Defence minister Baroness Annabel Goldie has said she would be “utterly astonished” if the UK Government’s review of defence policies recommends scrapping Trident.
Prime Minister Boris Johnson has announced a post-Brexit review of the UK’s foreign policy and defence capabilities to set the country’s national security strategy for the next five years.
Asked whether there is any possibility the Trident nuclear programme could be cancelled, Baroness Goldie said the deterrent has been a success and any recommendation to get rid of it would be a surprise.
She told BBC Radio Scotland’s Good Morning Scotland programme: “The review will have to take place and come to its conclusions but I would be utterly astonished if there was any suggestion that we should reconsider that.

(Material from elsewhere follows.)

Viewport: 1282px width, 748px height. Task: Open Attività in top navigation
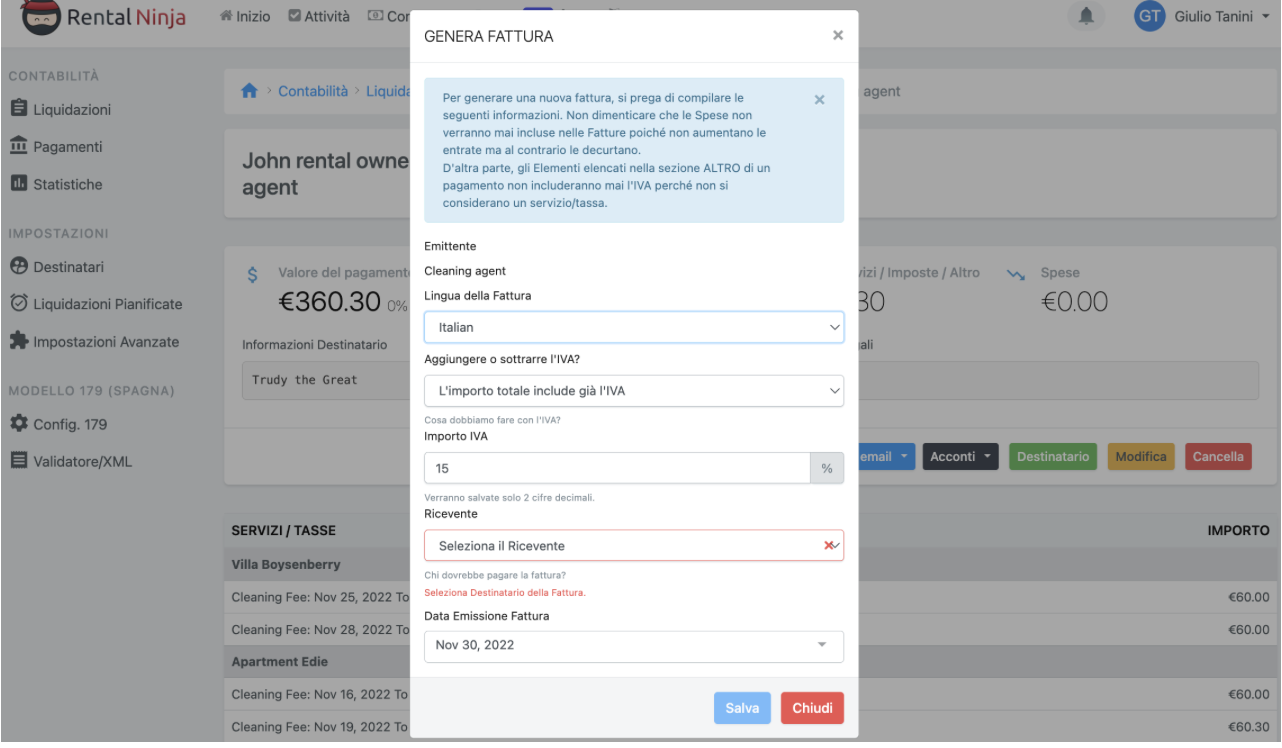point(320,18)
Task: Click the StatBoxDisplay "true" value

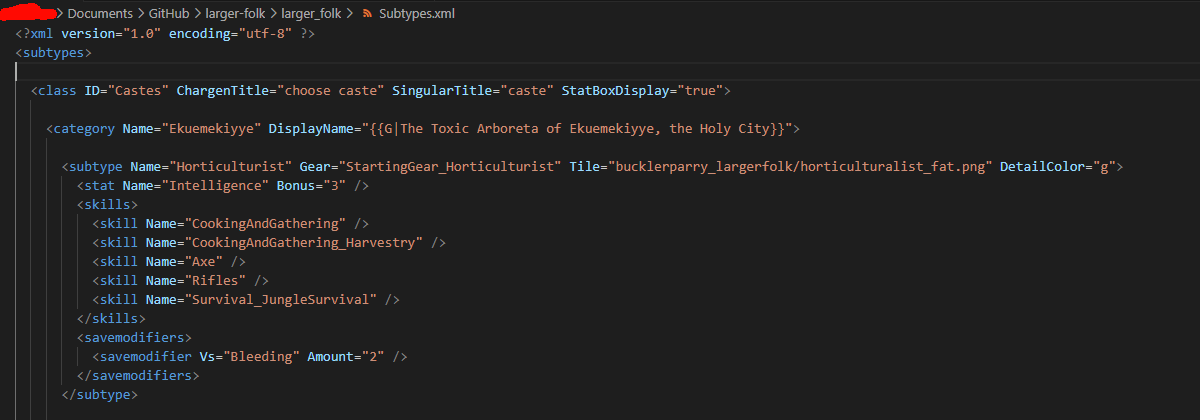Action: pos(698,91)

“The success of the deterrent is obvious. It is an essential part of our global alliances not least in Nato, where remember we are not just the biggest defence spender in Europe, we are the second-biggest defence spender in Nato.
“That deterrent is an important component of stability throughout the global territory.”
She voiced support for the policy review, describing it as an “excellent opportunity to establish the course of travel for the next 30-50 years”.
She added: “The deterrent has always been and always will be contentious.
“But I would point out two things – that (the UK) Parliament voted overwhelmingly in 2016 to continue with the deterrent and the interesting thing about a deterrent is, its success is actually that you don’t have to use it.
“Many people find that a little difficult to grasp but if you get to the point where you are having to use something in a conflict situation to react, then it’s not been a deterrent.
“In fact, mercifully for 60 years we have enjoyed nuclear peace and that’s why the deterrent element is so important.”
The SNP has repeatedly called for the weapons system – based on the Clyde – to be scrapped, with First Minister Nicola Sturgeon describing it as “immoral” and “a massive waste of money”.
In December last year, Nato general secretary Jens Stoltenberg said Britain’s Trident system is “important” to the organisation.
Speaking on the BBC’s Andrew Marr Show, he said: “Britain is a highly valued member of Nato for many reasons.
“You spend more than 2% on defence, you provide a lot of valuable, high-end capabilities, and you have shown again and again you are willing to deploy when needed.
“Part of the UK contribution to Nato is of course the UK nuclear weapons – the nuclear deterrent – which contributes to the overall nuclear deterrent of Nato, which is something that is important for Nato.”